True Blood’s Demise: The Final Nail in the Coffin

My 7-year relationship with True Blood lasted longer than any relationship I’ve been in, and yet still managed to end the same – with a boot print on its butt and a firm “Good riddance!” on its way out the door. The title of the finale was “Thank You,” though I think an apology would have been more fitting. 

The thing is, I loved True Blood – there were good times, great times even – which made the betrayal of that final episode, that sham of a final episode, hurt even more. True Blood came on the heels of that other vampire flick, which was also released in 2008, that started (or for Buffy fans, fueled) the fang craze that now infects a whole generation of fangirls. True Blood was different, though, from any of the other vamp vids in that genre, but also from anything else that was on TV. There wasn’t a good guy or a bad guy – everyone was a bit of a bad guy. The show was lauded early on for being an allegory for gay rights: revealing oneself as a vampire was called “coming out of the coffin,” the opening credits showed a sign that read “God hates the fangs,” a disease was created that solely affected vampires called Hep-V. And yet, what was so groundbreaking in the way it portrayed same-sex desire was that it somehow managed to avoid confronting it entirely, making it a nonissue. Sure, the show was heavy on homosexuality – there were countless gay/bi vampires and a loveable bitch of a drag queen – but so what? There were also were-panthers and shape-shifters.

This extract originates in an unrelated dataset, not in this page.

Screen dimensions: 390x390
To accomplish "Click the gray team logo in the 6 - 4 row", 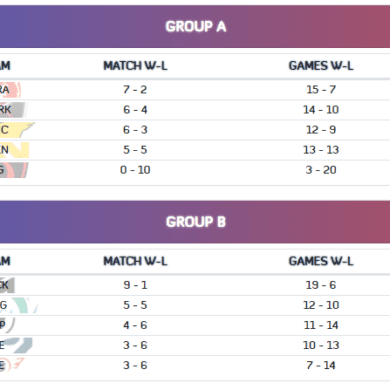I will pos(13,110).
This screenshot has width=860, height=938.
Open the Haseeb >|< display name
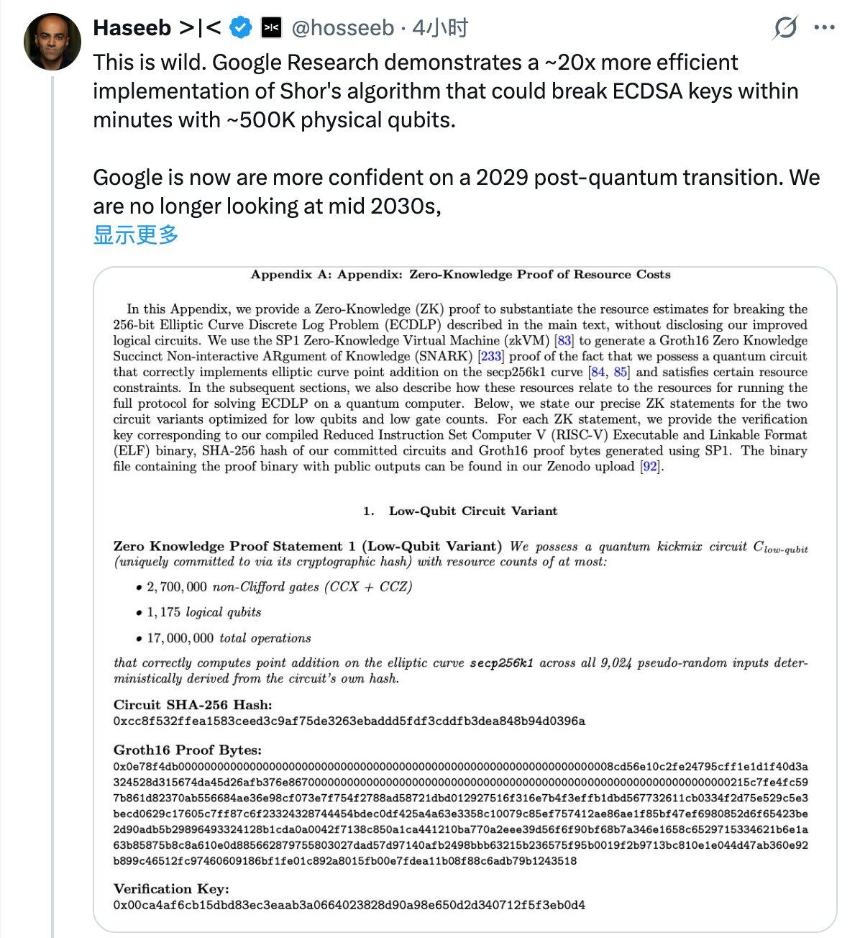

What was so great about True Blood was that it didn’t really confront any issue. Everyone had sex with whomever they wanted, which was everyone else. Best friend’s girls, wives, no one was off-limits; in fact, nothing was off-limits. There were almost whole seasons dedicated to community-wide orgies, vampire genocide, faerie strip clubs. No one had time to care about real issues because there were plenty of fake fantasy issues to deal with. True Blood didn’t pretend to be smart or clever or mysterious like so many shows today. Like Jason, the hot loveable idiot, the show was what it was and made no apologies.

But a show where a half-faerie ditz (Sookie Stackhouse) can fall in love with a 200-year-old vampire (Vampire Bill) doesn’t suddenly decide in its final episode to discuss Sookie’s desire for a family, Bill’s inability to give her one, and the pointlessness of their relationship because of those two things.

So here’s how it played out: Vampire Bill is dying from Hep-V, but then a miraculous cure is created, yet he still refuses to take it because he has lived too long and is long overdue for death (an allegory, perhaps, for the entire show). So naturally, he asks Sookie to use her magic faerie ball to kill him so that she will lose her faerie-ness and return to being a normal person and he will, you know, die. But before he dies, he pressures his progeny Jessica into marrying Hoyt (whose memory she had erased, so he basically knew her for one day), and there’s a super charming wedding; nymphomaniac Jason doesn’t have sex with Hoyt’s ex-girlfriend of one day and then marries her too, and Sookie doesn’t use her faerie ball but helps Vampire Bill put a stake through his own heart before being completely doused in his stringy, gross blood. Fast forward a year and everyone lives happily ever after. No but seriously. That’s how it happens. The camera pans out on everyone sitting happily at a long table outside enjoying Thanksgiving dinner with a mystery man, supposedly Sookie’s husband, sitting at the head. THE END. Did you follow that? Yeah, me neither.

Things I just could not stand:

  • Vampire Bill easily could have staked himself. Everybody knows how that works.
  • Every character ended up in a couple. Which is unrealistic for any show, but especially one that featured a season-long town orgy.
  • Sookie’s love rectangle of 7 seasons (between her, Vampire Bill, Eric, and Alcide) wasn’t mentioned at all – probably because Alcide was killed off a few episodes earlier, and Eric and Sookie had maybe 2 scenes together the entire season. Show some respect, writers.
  • NO ONE HAD SEX. Almost every episode before the last one was dripping with sex and sexual tension and more sex, and then . . . no one has sex? That would never happen! I guess what upsets me most is that True Blood sold out. It was lawless and broke the mold, but in that final episode it was about as “cookie cutter” as a show about sexy, LGBT-friendly vampires can be. It spent 6 years avoiding making a statement, only to conclude with the statement that Sookie needed a mate who could provide her with children and every one else needed to couple up.

I’ve thought a lot about what I want in a show-ending season finale, because I’ve seen everything ranging from sappy sentimental bits to edge-of-your-seat shockers, and I’ve liked a good deal of both. Goodbyes are hard, but all we can ask for as viewers is that the show dies how it lived. What we got instead was a campy show with a Nicholas Sparks ending.


Grade: D

As painful as a splintered wooden stake through the heart.